_YOUR INSTRUCTIONS_
Starting with the line that holds "Select the Comments (37) tab", repeat each line through the last one below, exactly. Pictures stay out.

_EXTRACTED INFORMATION_
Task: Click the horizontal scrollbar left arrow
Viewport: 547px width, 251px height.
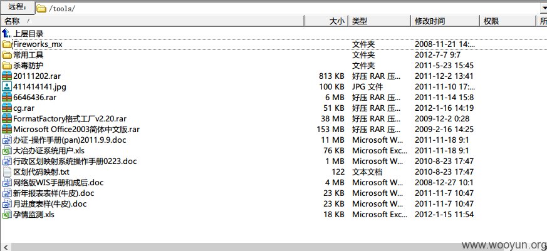Action: 5,247
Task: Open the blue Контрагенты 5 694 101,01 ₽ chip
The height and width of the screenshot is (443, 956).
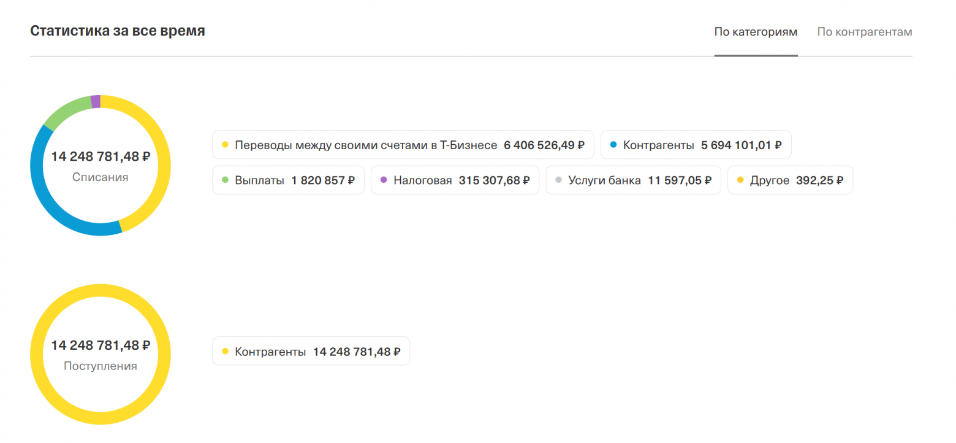Action: (x=696, y=145)
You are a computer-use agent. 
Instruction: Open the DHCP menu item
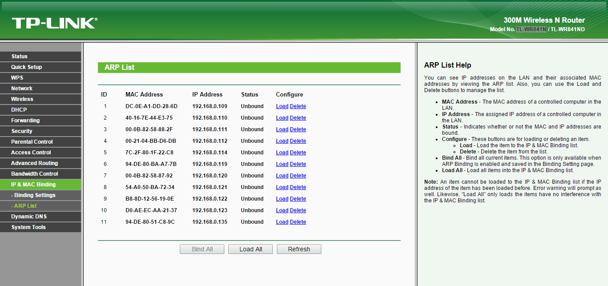point(19,110)
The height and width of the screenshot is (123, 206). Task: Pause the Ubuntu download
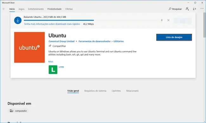click(162, 20)
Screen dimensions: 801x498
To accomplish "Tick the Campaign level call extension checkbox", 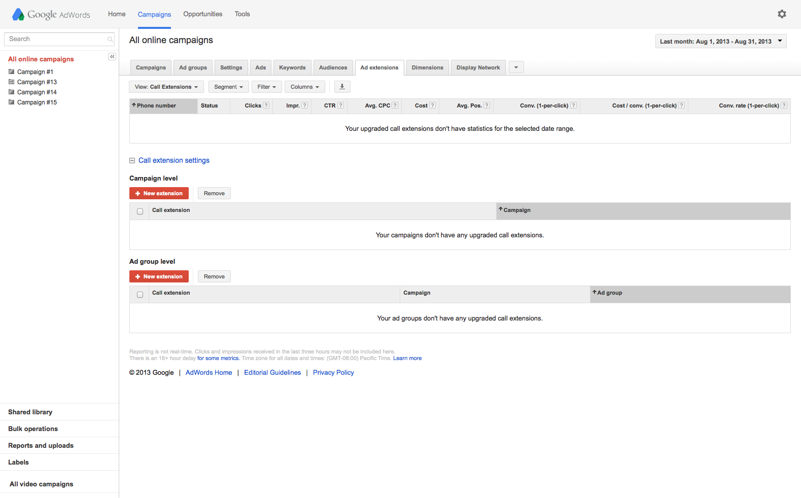I will [x=140, y=211].
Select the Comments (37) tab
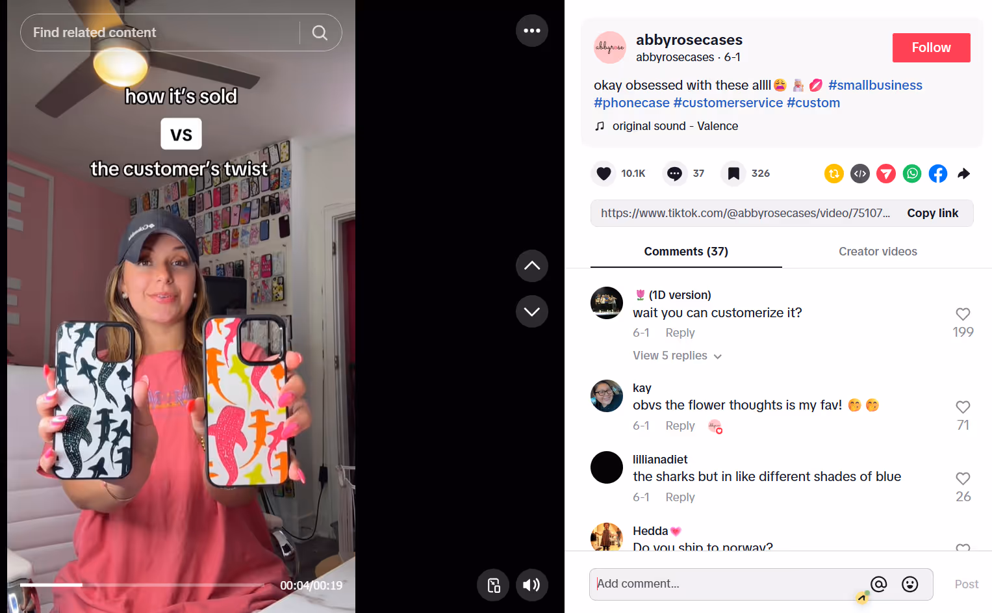The width and height of the screenshot is (992, 613). click(x=686, y=252)
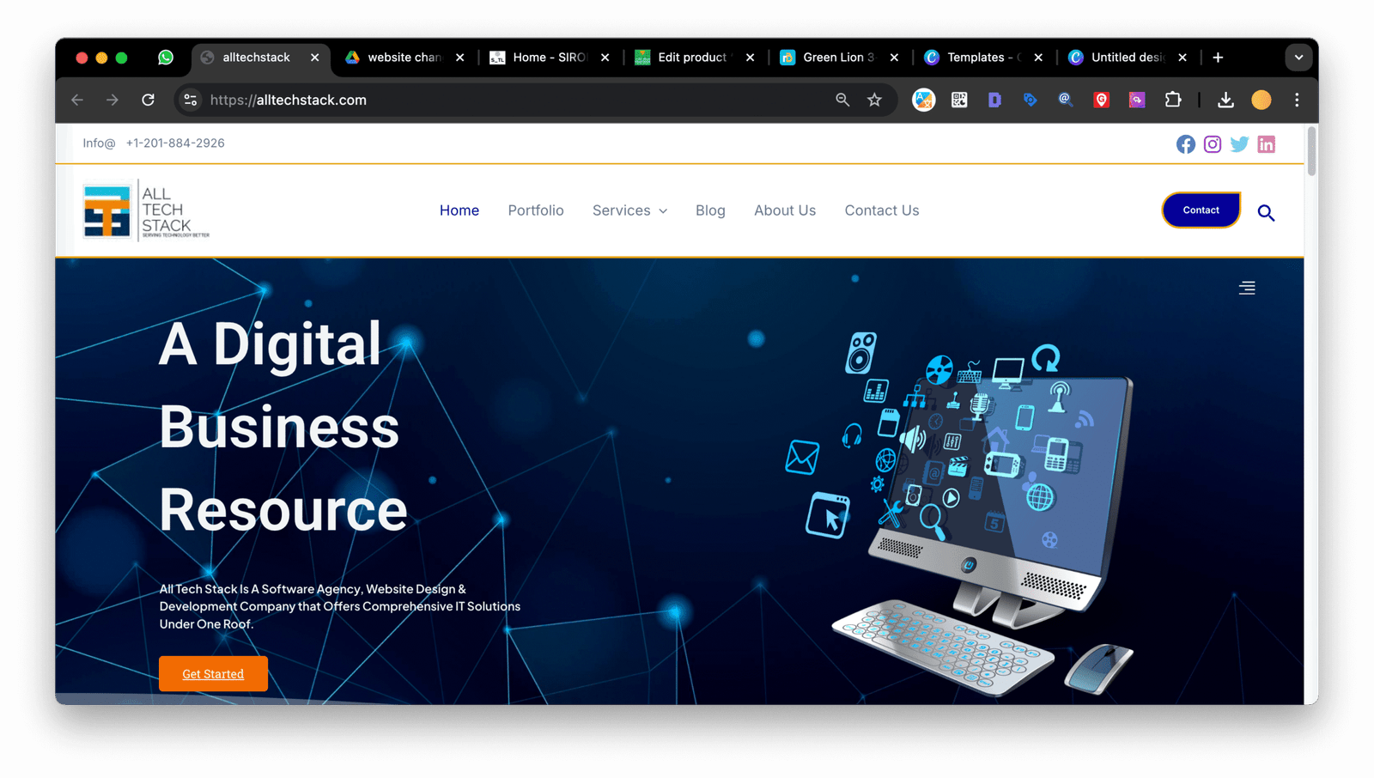Click the orange Get Started button
Viewport: 1374px width, 778px height.
(213, 674)
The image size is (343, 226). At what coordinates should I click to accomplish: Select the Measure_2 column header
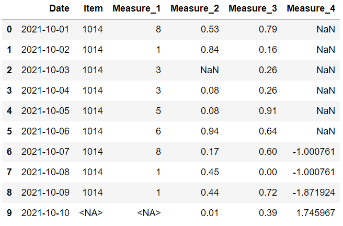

_EXPECTED OUTPUT_
Select the Comments (37) tab
The width and height of the screenshot is (992, 613). click(x=686, y=252)
Click the orange Get Started button
Viewport: 1374px width, 778px height.
(213, 674)
The image size is (343, 226). At what coordinates should I click to accomplish: Select the Measure_2 column header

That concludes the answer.